[BRIEF] Report every line below that contains the word "height", copying each one in full.

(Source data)
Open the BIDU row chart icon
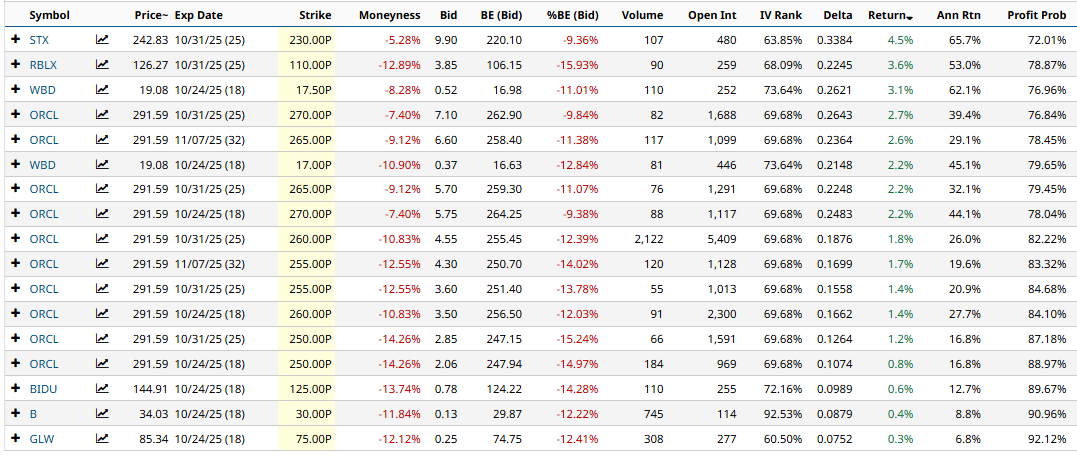 pyautogui.click(x=102, y=388)
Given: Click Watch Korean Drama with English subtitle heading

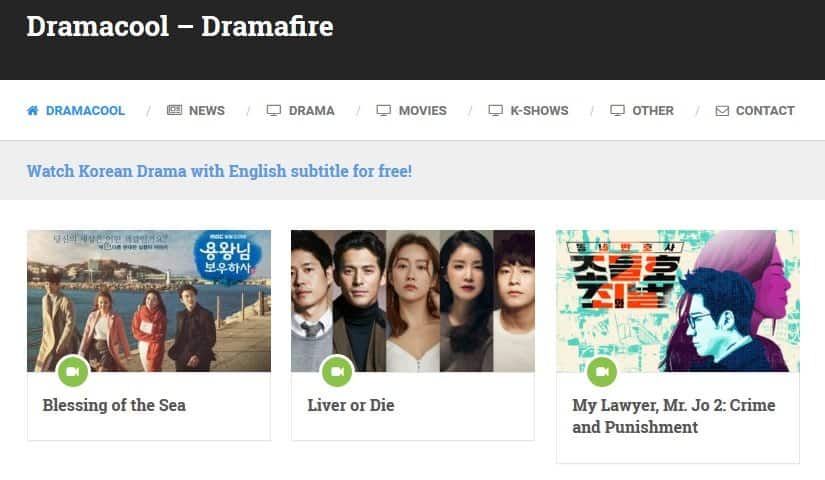Looking at the screenshot, I should click(x=219, y=171).
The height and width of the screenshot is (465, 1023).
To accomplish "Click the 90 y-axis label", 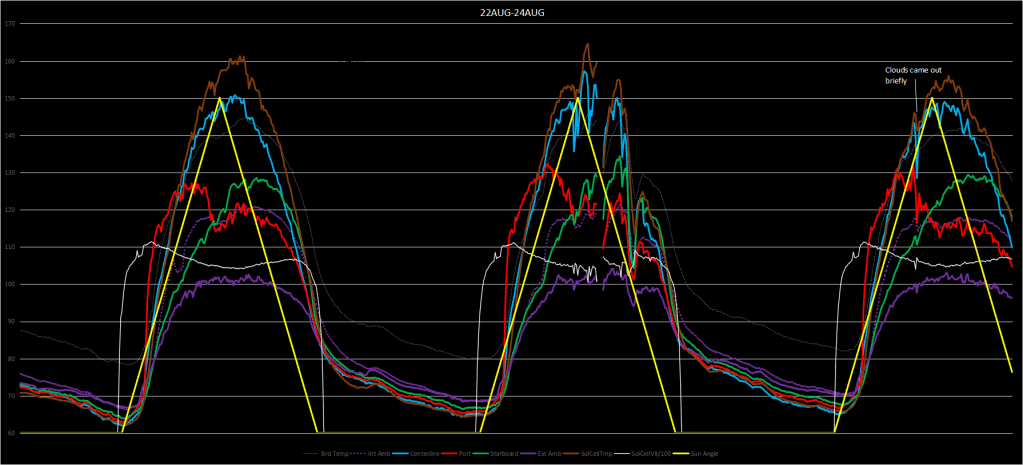I will click(x=10, y=322).
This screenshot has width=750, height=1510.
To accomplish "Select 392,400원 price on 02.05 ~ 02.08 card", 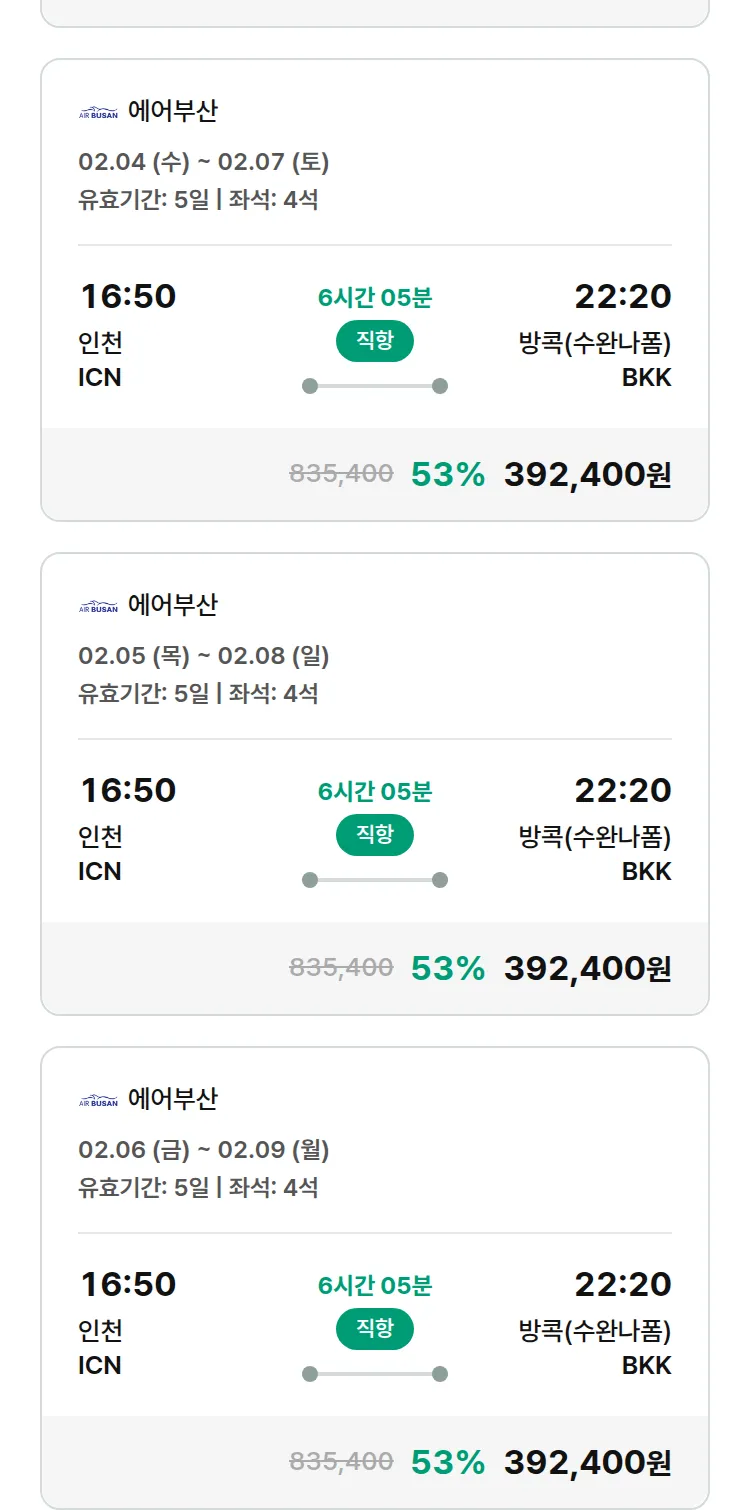I will tap(587, 969).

[ANSWER TO THE TASK]
The height and width of the screenshot is (465, 1023).
This screenshot has width=750, height=1510.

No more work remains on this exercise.